Thor M Cembala, Steven C O Forde, Balraj L Appadu, David G Lambert
Department of Cardiovascular Sciences (Pharmacology and Therapeutics Group), Division of Anaesthesia, Critical Care and Pain Management, University of Leicester, Leicester Royal Infirmary, Leicester, LE1 5WW, UK.

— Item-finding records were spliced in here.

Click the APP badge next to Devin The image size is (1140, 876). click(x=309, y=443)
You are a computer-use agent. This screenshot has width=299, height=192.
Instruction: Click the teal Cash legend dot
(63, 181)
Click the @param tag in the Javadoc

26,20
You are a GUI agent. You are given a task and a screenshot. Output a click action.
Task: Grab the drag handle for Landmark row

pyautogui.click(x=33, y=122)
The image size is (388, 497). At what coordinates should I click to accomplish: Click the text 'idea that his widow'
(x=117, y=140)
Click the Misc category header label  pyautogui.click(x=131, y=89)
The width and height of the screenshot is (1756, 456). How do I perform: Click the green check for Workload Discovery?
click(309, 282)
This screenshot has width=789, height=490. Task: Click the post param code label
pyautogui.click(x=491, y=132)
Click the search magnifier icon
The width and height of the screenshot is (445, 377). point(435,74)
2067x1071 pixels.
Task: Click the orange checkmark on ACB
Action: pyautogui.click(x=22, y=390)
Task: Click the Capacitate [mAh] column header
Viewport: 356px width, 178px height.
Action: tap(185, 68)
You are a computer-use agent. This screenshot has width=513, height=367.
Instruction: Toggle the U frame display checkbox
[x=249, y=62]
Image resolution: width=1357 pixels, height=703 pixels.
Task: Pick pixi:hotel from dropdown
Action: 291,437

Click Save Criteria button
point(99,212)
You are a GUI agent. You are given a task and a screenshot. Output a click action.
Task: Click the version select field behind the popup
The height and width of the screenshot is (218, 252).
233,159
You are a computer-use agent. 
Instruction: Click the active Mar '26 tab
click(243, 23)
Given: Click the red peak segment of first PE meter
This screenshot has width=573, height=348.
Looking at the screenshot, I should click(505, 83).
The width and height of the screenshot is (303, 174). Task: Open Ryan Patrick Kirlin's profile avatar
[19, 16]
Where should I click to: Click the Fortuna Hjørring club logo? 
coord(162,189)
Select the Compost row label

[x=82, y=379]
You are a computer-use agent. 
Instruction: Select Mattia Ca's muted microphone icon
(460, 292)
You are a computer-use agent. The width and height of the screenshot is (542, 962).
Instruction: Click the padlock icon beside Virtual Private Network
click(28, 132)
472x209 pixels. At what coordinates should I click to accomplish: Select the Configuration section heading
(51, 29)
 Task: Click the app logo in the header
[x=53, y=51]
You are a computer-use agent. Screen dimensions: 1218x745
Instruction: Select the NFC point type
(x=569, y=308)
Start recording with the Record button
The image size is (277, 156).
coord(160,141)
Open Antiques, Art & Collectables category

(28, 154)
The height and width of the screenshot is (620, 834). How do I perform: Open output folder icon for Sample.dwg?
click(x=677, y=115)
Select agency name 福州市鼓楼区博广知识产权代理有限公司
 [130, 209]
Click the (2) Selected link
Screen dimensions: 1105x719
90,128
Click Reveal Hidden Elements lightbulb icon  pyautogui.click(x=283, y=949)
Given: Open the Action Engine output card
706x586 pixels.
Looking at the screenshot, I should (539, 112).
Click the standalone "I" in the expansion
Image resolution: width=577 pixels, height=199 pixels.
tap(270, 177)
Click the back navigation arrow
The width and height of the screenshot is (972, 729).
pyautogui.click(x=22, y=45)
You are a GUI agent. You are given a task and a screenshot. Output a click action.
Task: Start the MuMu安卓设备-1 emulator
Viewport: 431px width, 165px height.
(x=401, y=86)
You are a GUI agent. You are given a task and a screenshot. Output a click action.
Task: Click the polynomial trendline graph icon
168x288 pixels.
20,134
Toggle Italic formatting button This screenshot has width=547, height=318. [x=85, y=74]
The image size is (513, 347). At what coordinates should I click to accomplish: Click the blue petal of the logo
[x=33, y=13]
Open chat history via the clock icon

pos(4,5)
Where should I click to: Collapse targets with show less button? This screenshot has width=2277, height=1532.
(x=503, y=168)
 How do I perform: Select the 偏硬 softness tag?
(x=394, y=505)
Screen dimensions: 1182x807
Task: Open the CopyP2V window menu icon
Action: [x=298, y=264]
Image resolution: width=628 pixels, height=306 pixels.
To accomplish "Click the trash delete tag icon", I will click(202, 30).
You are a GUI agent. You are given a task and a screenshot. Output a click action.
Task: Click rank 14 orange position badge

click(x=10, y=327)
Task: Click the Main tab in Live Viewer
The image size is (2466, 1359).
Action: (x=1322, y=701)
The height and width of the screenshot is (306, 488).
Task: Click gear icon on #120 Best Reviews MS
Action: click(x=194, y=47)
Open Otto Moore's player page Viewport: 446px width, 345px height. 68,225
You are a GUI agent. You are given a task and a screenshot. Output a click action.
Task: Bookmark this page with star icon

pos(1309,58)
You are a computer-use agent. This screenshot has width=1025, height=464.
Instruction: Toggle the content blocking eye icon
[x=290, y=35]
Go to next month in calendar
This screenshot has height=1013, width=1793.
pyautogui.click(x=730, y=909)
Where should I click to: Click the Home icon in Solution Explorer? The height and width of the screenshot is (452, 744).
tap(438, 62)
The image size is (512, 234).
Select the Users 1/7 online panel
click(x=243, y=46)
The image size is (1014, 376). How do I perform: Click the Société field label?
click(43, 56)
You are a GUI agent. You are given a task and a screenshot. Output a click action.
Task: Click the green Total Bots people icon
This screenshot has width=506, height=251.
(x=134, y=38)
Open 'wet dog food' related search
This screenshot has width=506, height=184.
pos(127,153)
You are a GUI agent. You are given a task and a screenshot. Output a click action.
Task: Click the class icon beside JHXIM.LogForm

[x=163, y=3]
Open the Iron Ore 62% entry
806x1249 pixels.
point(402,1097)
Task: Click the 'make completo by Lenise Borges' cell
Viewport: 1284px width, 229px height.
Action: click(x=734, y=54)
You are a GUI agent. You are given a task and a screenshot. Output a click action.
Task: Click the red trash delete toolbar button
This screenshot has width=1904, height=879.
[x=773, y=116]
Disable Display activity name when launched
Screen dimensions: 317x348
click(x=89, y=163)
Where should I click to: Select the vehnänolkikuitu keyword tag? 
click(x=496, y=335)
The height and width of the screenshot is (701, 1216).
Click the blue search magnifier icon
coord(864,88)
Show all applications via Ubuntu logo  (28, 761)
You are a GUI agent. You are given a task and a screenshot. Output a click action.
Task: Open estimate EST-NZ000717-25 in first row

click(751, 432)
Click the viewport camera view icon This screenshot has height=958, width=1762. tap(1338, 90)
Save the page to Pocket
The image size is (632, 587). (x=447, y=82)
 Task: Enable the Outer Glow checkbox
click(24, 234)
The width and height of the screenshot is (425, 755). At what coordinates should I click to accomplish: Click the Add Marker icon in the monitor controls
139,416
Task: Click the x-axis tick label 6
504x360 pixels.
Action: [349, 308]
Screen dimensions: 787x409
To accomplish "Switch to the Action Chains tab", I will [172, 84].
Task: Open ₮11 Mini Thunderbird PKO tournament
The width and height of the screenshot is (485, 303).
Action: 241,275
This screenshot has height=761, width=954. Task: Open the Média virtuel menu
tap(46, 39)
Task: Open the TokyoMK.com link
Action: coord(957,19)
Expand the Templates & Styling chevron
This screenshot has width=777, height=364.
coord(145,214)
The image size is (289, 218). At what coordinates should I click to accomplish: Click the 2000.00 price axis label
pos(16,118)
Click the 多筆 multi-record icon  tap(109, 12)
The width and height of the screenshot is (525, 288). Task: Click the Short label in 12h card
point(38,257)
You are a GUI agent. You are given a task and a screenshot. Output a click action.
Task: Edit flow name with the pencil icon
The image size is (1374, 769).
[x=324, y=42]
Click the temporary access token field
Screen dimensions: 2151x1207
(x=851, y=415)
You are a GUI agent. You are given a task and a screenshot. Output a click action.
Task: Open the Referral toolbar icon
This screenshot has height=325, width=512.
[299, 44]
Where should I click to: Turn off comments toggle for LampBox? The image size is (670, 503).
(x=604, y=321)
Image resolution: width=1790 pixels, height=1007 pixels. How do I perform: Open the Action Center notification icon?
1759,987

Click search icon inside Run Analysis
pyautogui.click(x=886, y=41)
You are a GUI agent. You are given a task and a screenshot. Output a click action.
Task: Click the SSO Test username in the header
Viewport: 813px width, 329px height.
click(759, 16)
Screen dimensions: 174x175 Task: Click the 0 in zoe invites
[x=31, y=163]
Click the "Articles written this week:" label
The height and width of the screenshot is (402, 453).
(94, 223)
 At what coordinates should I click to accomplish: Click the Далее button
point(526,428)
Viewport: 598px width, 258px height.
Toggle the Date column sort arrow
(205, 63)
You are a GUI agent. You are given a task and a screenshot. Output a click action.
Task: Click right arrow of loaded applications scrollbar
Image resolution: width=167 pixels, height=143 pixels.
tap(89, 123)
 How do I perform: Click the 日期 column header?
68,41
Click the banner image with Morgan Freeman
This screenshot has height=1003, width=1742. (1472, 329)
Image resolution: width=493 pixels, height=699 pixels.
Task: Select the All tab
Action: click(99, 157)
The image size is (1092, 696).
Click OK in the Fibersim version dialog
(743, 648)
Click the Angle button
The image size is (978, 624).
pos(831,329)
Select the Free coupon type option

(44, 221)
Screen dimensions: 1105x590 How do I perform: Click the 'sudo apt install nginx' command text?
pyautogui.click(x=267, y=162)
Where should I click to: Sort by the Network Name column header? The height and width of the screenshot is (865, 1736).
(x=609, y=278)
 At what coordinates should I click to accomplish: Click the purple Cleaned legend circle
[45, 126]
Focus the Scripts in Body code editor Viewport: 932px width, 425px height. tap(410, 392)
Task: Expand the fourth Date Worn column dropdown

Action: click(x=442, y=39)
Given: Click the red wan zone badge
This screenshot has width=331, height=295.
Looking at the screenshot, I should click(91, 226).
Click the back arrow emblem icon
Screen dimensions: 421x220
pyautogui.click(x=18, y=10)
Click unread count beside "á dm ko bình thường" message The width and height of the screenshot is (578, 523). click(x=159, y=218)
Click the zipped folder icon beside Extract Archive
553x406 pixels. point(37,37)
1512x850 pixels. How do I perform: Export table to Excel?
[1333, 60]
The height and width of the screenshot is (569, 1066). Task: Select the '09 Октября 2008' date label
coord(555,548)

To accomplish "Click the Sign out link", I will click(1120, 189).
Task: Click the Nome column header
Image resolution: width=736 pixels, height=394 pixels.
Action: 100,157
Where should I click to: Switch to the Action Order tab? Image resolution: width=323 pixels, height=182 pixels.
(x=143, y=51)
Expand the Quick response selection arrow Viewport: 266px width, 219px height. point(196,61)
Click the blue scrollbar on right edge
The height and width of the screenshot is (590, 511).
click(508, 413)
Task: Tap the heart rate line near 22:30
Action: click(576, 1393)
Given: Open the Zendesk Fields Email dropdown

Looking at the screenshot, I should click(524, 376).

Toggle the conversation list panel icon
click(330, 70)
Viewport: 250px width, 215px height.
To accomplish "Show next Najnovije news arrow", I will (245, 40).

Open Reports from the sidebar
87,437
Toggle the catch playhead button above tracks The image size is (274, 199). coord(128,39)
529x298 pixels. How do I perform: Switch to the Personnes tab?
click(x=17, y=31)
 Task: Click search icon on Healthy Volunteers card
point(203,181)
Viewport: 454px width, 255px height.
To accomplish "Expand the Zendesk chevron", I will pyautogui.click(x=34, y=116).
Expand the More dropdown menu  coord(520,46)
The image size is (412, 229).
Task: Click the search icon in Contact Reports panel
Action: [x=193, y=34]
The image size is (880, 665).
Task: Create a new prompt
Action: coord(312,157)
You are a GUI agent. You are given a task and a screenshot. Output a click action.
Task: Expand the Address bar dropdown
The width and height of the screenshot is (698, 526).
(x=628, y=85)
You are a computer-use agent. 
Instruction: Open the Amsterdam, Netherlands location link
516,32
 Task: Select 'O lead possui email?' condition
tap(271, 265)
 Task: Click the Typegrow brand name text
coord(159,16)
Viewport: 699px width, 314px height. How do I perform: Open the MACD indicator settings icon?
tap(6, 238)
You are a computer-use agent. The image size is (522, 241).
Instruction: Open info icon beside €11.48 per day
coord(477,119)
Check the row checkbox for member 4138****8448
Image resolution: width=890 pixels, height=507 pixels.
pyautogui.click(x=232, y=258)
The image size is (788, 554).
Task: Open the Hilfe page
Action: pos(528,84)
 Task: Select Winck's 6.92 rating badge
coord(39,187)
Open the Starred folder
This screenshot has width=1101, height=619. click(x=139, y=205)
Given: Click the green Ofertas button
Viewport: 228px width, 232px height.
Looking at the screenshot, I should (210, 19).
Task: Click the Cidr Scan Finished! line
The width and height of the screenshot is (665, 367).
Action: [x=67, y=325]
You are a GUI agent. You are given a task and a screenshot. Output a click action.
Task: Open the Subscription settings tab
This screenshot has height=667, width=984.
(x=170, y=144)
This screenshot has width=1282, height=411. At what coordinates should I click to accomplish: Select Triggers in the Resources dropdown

European journal of pharmacology 2007 Aug 13Neuromuscular blocking drugs produce muscle weakness by interaction with nicotinic-acetylcholine receptors. Cardiovascular side effects have been reported. In this study the neuromuscular blocking drug vecuronium and the controls gallamine and pancuronium slowed the rate of atropine induced [(3)H]N-methylscopolamine dissociation from Chinese hamster ovary cells expressing recombinant human muscarinic M2 receptors K(off) values min(-1); vecuronium (125 nM), atropine 0.45+/-0.07+blocker 0.04+/-0.02; gallamine (21 nM), atropine 0.42+/-0.05+blocker 0.15+/-0.04; pancuronium(21 nM), atropine 0.36+/-0.03+blocker 0.03+/-0.01). These data indicate that vecuronium, gallamine and pancuronium interact with an allosteric site on the muscarinic M2 receptor (located on the heart) and this may explain some of their cardiac side effects.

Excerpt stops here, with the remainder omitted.